Celtic Stained Glass

Friday, March 24th, 2006

celtic stained glass
Here is the Celtic Stained Glass wall hanging I made in a class with Beth Ann Williams. The pattern is from her book Celtic Quilts. I used pre-made fusible bias tape and my itty bitty iron.

If this uploads, I have become a crackpot geek! And I only had to call for help once!
Marty

Villages Quilt

Saturday, February 11th, 2006

Here, to grace the pages of our Crackpot Website, are photos of the heart quilt that we all made this summer at Lake Goshorn and which I just delivered to The Villages here in Lafayette a couple of days ago. First, two pictures of the quilt taken in our living room:
Villages quilt 2
villages quilt 1
And then a photo of the quilt being held by Vivian Leuck, manager of the Lafayette office of The Villages.

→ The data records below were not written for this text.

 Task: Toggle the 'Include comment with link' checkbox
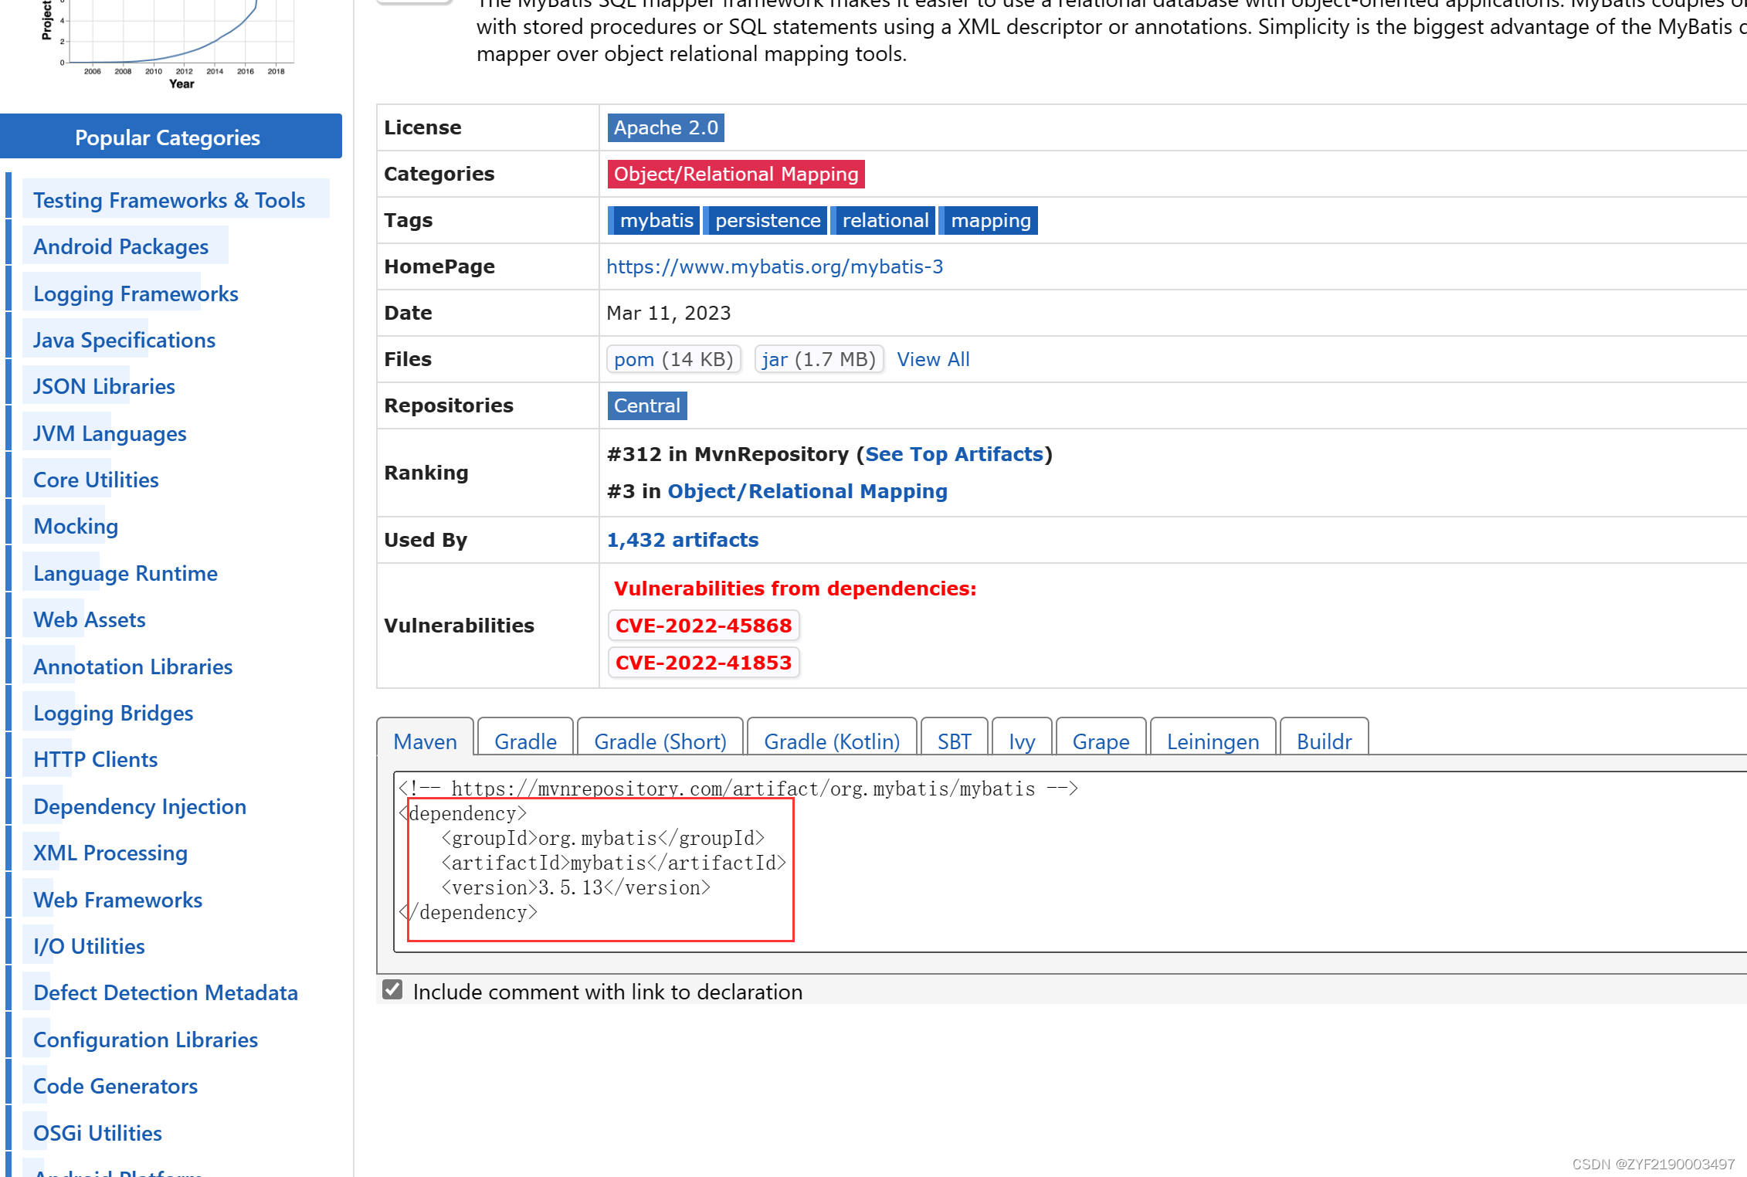click(392, 990)
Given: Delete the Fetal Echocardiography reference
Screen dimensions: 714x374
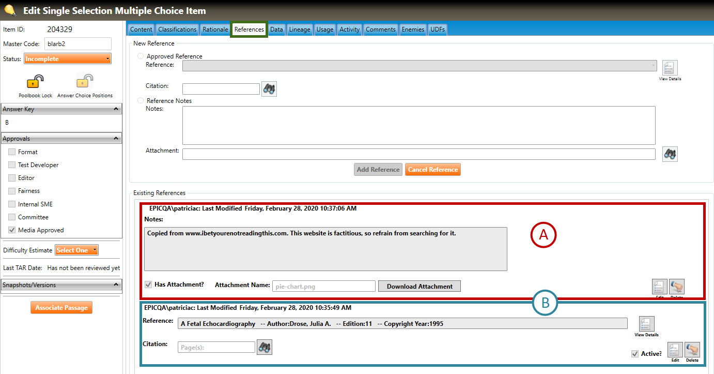Looking at the screenshot, I should [x=692, y=349].
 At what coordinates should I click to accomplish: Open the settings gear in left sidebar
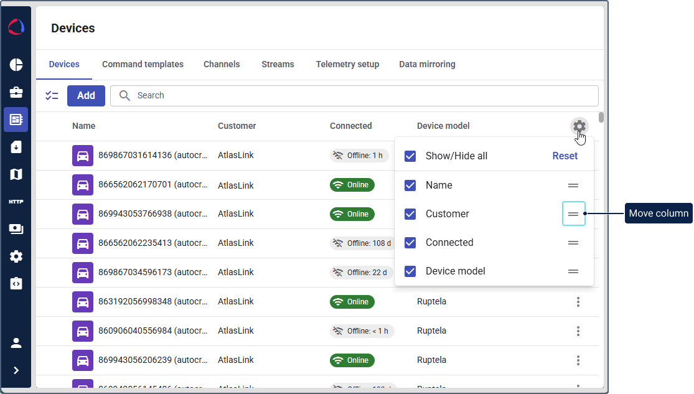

This is the photo that I already e-mailed to all of you.
Vivian with quilt

First Machine-Quilting Venture

Saturday, February 4th, 2006

Hi everyone!

I’m pleased to report that my first experiment with machine quilting has been a success! I made a pair of placemats for Chris and me in a very simple pattern, really more as an excuse to try out machine quilting on something without a whole lot of meaning (or piecing effort) attached to it. Here’s what one of them looks like:

one placemat

Obviously, I made the pattern as simple as possible – just 3-inch squares in four different blues and four different white (two are “true” whites and two are off-whites). I really like blue-and-white quilts, but I’m always attracted to designs with more color in them, so this was an opportunity to see how blue-and-white goes in a low-commitment environment. Plus, as you’ll see below, blue and white go well with the dining room decor:

placemats in their native habitat

Also, when I was up in Holland last summer, I was smitten by an adorable Delft-esque Dutch print that Field’s had, so I bought two fat quarters to serve as the backing. Rebecca and Marty, you’re probably sick to death of the motif, but I thought it was quite interesting:

detail of backing

The quilting itself went off without a hitch — no puckering or other problems — which might have been because I took a tip from Nancy and used white flannel as a batting, since it’s very thin, and it might hold together better than standard batting. It’s not the most accurate quilting in the world — it wobbles around a bit and strays from the ditch periodically — but it’s not bad, and the best part is…

…each placemat took me about 30 minutes to quilt. Awesome! I’m totally converted to the cult of machine quilting (though how you wrestle a full-size quilt is beyond me) if for no other reason than I will actually finish projects this way. I’ll still do stuff by hand when it’s important (Nancy, your wall hanging comes to mind), but other stuff will be machine all the way. Wahoo!

Nicholas’ Quilt

Wednesday, December 28th, 2005

Good news! My crackpotty dilemna about what to do with the borders of Nicholas’ big boy bed quilt has been solved. Marty and I went to the small JoAnn’s near our house today because I suddenly realized I was nearly out of white and off-white thread. While we were there, we of course browsed through the fabric and I found more of the flannel vehicle print! Yay! So I bought enough of it to re-do all 4 borders in case the color of the new fabric is slightly different from that of the old fabric.